Vor zwei Jahren, als die Grazer SPÖ am Boden lag, wurde Gesundheits- und Kulturstadtrat Wolfgang Riedler zum neuen Parteichef. Seither versucht der heute 50-Jährige, die Partei wieder aufzubauen. Seiner Stellvertreterin, Frauenstadträtin Elke Edlinger, geht das allerdings nicht schnell genug. Daher will sie beim Stadtparteitag am Freitag Riedler in einer Kampfabstimmung vom Thron stoßen.
Viel Porzellan zerschlagen
Im Zuge des Führungsstreits wurde in den vergangenen Wochen offensichtlich dermaßen viel Porzellan zerschlagen, dass feststeht, dass für einen der beiden Kontrahenten die politische Karriere in der Grazer SPÖ am Freitag endet. "Wenn Riedler gewinnt, ist es für mich selbstverständlich, dass ich nicht mehr als Stadträtin arbeite - dasselbe erwarte ich mir vice versa", sagt Edlinger zur "Wiener Zeitung".
Inhaltlich sind die 39-Jährige und ihr Noch-Parteichef auf einer Linie. Was Edlinger an Riedler stört, ist sein Oppositionskurs: Zu wenig kantig, zu wenig Konturen und zu wenig Klarheit. "Wir sind für die Grazer zu wenig spürbar", sagt sie und fordert "mehr direkten Kontakt zu den Leuten".

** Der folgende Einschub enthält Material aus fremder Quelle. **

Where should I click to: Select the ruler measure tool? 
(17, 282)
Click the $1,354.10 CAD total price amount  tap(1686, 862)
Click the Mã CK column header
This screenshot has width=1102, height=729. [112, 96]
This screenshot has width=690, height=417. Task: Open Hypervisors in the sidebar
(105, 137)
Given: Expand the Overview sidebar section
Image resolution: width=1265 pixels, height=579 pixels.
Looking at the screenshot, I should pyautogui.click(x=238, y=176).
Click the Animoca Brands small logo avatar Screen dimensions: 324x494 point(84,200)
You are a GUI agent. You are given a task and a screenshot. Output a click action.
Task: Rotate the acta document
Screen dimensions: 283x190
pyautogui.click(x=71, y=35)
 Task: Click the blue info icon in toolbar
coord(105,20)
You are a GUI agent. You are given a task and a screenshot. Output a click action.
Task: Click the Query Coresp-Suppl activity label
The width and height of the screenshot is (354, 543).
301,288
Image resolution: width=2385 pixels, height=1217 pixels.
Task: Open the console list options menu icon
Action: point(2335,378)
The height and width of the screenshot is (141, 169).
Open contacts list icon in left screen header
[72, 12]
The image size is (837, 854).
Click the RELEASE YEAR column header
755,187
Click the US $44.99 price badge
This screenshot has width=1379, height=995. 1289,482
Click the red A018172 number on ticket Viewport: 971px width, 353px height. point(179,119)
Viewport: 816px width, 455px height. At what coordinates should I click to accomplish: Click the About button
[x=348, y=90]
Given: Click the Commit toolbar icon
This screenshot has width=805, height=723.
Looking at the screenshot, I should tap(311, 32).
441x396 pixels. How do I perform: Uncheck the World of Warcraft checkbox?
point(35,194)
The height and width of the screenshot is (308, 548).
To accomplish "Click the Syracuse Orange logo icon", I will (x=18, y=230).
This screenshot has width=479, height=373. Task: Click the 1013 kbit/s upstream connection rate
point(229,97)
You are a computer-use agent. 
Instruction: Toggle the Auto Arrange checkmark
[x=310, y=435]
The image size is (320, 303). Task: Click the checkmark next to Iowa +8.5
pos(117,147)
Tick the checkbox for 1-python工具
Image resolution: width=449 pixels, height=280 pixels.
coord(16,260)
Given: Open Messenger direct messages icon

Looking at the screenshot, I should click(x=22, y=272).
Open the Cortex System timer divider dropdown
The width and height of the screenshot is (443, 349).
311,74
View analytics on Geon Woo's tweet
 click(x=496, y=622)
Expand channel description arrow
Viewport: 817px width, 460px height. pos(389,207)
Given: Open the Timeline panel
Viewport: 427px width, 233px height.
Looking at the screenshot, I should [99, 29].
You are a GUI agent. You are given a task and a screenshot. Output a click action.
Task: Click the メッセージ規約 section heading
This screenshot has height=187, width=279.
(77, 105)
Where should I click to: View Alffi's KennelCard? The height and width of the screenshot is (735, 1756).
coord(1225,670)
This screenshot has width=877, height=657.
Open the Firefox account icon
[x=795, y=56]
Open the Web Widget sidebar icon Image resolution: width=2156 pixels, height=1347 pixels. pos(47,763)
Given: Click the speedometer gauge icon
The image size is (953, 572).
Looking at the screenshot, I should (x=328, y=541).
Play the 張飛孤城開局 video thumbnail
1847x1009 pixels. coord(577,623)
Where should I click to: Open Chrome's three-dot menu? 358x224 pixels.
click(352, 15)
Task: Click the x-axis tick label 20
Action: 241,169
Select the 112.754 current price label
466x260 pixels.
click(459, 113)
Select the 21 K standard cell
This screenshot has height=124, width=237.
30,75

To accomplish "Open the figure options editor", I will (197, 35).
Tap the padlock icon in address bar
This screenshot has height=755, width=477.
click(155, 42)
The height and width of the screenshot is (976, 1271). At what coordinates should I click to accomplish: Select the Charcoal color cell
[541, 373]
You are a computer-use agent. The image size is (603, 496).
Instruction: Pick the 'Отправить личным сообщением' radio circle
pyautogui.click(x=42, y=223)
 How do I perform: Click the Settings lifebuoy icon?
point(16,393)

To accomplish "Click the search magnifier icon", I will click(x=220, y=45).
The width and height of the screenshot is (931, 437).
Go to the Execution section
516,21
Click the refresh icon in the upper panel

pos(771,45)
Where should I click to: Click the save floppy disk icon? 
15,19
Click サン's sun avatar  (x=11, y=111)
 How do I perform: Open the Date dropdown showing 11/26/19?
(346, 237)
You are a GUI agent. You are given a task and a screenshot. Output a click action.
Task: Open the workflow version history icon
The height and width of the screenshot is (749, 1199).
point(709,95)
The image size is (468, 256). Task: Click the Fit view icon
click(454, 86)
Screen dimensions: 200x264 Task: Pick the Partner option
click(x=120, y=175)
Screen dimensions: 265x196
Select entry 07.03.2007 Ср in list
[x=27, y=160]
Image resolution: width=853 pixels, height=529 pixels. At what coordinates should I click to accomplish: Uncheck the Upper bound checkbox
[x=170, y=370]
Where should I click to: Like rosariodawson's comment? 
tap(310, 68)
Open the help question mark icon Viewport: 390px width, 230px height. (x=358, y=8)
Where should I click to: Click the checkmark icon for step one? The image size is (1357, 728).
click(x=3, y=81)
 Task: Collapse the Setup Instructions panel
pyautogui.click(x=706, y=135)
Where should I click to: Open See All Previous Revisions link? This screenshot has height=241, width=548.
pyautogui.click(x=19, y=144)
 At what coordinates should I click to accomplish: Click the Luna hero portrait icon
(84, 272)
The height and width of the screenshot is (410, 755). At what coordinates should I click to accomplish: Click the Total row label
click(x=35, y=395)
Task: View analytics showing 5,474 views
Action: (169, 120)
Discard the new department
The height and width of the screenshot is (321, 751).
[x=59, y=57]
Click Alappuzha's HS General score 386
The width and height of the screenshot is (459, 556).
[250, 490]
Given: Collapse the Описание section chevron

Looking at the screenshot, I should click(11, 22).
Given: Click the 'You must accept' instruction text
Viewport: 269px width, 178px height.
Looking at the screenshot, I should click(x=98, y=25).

Diese Vorwürfe sind für Riedler "nicht nachvollziehbar". Seine Politik sei prononciert genug, "schließlich sind wir nicht dazu da, ein öffentlich finanziertes Theater aufzuführen". Die Wähler würden nicht die bessere Show wählen, sonder die Lösungskompetenz.
Den Vorwurf, dass er zu wenig kantig sei, bezeichnet Riedler als "Plattitüde". Wann immer es darum gehe, jemanden zu kritisieren, komme der "Folklorevorwurf" der fehlenden Kanten.
"Überrascht, aber nicht enttäuscht"
Dass seine Stellvertreterin gegen ihn ins Feld zieht, habe ihn zwar überrascht, enttäuscht sei er aber nicht, so Riedler. "Das ist für mich keine emotionale Frage." Gedanken über seine Zukunft mache er sich keine. "Aber ich will meinen politischen Weg weitergehen."
Dass der Führungsstreit in der Grazer SPÖ der Landespartei bei den Landtagswahlen im Herbst schaden könnte, glauben übrigens beide nicht. "So sehen die Leute, dass sich in der SPÖ etwas bewegt", meint Edlinger. Riedler geht davon aus, dass die Wähler "sehr wohl unterscheiden können, ob sie den Landtag, den Gemeinderat oder sonst etwas wählen".
In ihrem Ziel für die Herbstwahl sind sich Edlinger und Riedler übrigens einig: "Vor der ÖVP sein."